A União Europeia (UE) definiu uma estratégia de vacinação solidária e articulada contra a covid-19. Apoiou desde o início empresas e centros de conhecimento para acelerar de forma nunca antes vista o desenvolvimento de vacinas e a sua produção e distribuição. Para reduzir o risco e impulsionar a investigação massiva, mobilizou 2,7 mil milhões de euros para proporcionar adiantamentos aos produtores por conta de futuras compras, diminuindo assim as barreiras ao investimento.
Foi rigorosa no sistema de licenciamento para garantir a segurança das pessoas vacinadas, tendo em conta os diferentes quadros etários e clínicos dos beneficiários, e assegurou o compromisso de responsabilidade das empresas farmacêuticas com os resultados. Foi fiel aos seus valores e princípios, com tudo o que isso tem de louvável e também criticável, sobretudo pelos detratores do projeto europeu.
Não pretendo neste texto, sobre uma temática em que não sou especialista, abordar as questões específicas relacionadas com os relatos de falhas na aplicação de alguns planos nacionais, de abusos inaceitáveis na sua interpretação ou de comportamentos egoístas ou potencialmente ilegais que quem de direito avaliará e julgará. O meu objetivo é realçar o mérito da estratégia europeia de vacinação, sem esquecer as suas sombras.
Algumas potências concorrentes foram mais rápidas na produção em massa de vacinas. A China e a Rússia são disso exemplo. A que preço? O escrutínio democrático da transparência técnica, científica e operacional não pode servir de desculpa aos atrasos europeus mas, tal como a vacina, também é um “bem público” de valor inestimável.

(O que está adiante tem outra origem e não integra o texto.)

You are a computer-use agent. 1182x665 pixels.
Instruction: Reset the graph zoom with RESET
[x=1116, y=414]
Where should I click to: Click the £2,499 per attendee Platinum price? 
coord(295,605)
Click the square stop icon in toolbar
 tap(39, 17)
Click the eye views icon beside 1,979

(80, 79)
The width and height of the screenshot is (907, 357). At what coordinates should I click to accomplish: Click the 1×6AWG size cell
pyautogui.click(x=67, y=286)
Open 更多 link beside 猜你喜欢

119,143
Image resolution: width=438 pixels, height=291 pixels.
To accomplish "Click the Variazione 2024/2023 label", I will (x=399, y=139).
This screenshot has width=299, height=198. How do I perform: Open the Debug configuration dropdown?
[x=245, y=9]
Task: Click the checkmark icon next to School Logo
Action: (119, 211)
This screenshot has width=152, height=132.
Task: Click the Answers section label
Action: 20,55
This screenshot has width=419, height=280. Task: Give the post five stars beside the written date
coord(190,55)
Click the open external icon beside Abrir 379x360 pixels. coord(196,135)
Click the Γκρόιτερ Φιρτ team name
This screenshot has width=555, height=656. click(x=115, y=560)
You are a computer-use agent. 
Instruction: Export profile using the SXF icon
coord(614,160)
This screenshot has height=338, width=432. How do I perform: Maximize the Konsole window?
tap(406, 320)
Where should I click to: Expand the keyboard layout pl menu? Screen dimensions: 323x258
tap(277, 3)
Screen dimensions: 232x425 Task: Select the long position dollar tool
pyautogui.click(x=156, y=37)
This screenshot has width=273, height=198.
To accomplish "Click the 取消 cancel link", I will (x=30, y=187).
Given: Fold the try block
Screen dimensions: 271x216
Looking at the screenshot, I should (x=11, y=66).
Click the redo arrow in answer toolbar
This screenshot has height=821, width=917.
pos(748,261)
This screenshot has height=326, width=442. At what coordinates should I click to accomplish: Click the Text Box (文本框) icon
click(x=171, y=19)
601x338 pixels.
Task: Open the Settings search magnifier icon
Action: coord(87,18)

O Reino Unido, agora fora do perímetro da resposta conjunta, avançou mais depressa. Contudo, se alguma correr mal, a responsabilidade não será dos produtores, e sim do Estado e dos cidadãos. Fazer adiantamentos e garantir compras em caso de desenvolvimento bem-sucedido é uma coisa, tomar para os cidadãos a responsabilidade técnica e científica das empresas é outra, ultrapassando uma linha vermelha na defesa do interesse público.
Vale a pena recordar alguns dos critérios da UE para apoiar os produtores de vacinas. Solidez científica e tecnológica. Rapidez e capacidade de entrega. Partilha dos riscos e cobertura da responsabilidade. Produção na UE e compromisso para disponibilizar doses futuras para países terceiros mais vulneráveis. Colaboração precoce com os reguladores, designadamente com a Agência Europeia do Medicamento (EMA).
Há quem ponha em causa em causa a robustez dos contratos feitos. Que algumas coisas não correram como planeado é evidente. Mas algum de nós estaria disposto a prescindir das regras contratuais que enunciei? Qual seria o escrutínio democrático da sua ausência? O contributo europeu para a COVAX (mecanismo para generalizar o acesso às vacinas no mundo em condições equitativas), ainda que insuficiente, tem sido o mais relevante. Por razões humanitárias, de controlo global do vírus e de contenção do aproveitamento de outras potências com menos escrúpulos, poderia a União agir de outra forma? A UE vista no espelho da vacinação tem de melhorar a capacidade de resposta sem ceder nos valores. Não é fácil, mas tem de ser possível.